In this direction was my only hope. Suppose that the eye-beam does indeed blind the right eye of the Watching Thing of the South-West, and suppose again that the dome of light troubles the vision of the Great Watcher of the South more than the Monstruwacans have guessed: I could cross the Great Road on the blind-side of the South-West monster, and sneak between him and his brother, perhaps to hide among the black snow-drifts beyond. I would then follow the road as it wound past the place of the Abhumans, and then leave the road and venture north, into the unknown country called the Place Where the Silent Ones Kill.

 

*****************

 

Many weeks of terror and hardship passed, and my supplies grew sparse.

Once an party of abhumans came upon me by surprise; I slew two of them with my Diskos, though it was a near thing, and I fled when the others stopped to chew their comrade.

Once a luminous manifestation meant to wrap me in her misty arms; but the fire which spun from my weapon could do hurt to subtle substances even when there was no material substance for the blade to bite; swirled lightning dispelled part of the tension that held her cloudy fingers together, and she flew off, maimed and sobbing.

Once a Night-Hound ran at me suddenly from the darkness, and I chopped him in the neck before he could rend me; the blade of the Diskos shot sparks into the smoldering wound, and the monster’s huge limbs jerked and danced as it fell, and it could not control its jaws enough to bite me.

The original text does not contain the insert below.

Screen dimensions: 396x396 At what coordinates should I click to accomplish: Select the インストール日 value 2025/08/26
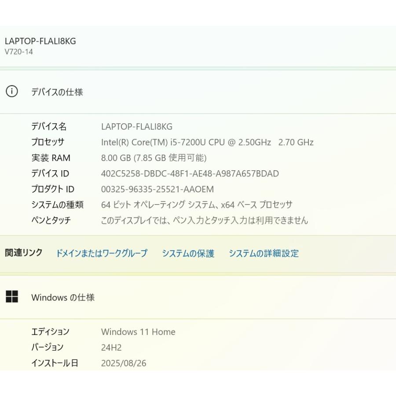[125, 363]
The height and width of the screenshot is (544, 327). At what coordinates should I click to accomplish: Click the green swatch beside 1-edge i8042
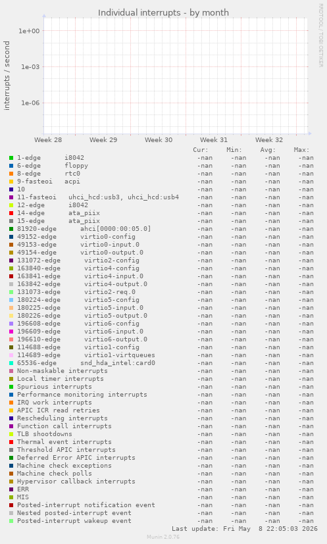11,158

A soft voice from the corpse called me by name and spoke words of ill to me, but I fled. I will not write down the words in this place: it is not good to heed things heard in the Night Land.

 

*****************

 

As I passed through the abhuman lands, they grew aware of me, and hunted me.

I was driven far away from the Road into lands that grew ever colder. Each time I lay down to sleep, the hills between me and the Pyramid were higher. A time came when I passed beyond the sight of the Last Redoubt; even the tallest tower of the Monstruwacans was not tall enough to see into this land where I now found myself. I was beyond all maps, all reckoning.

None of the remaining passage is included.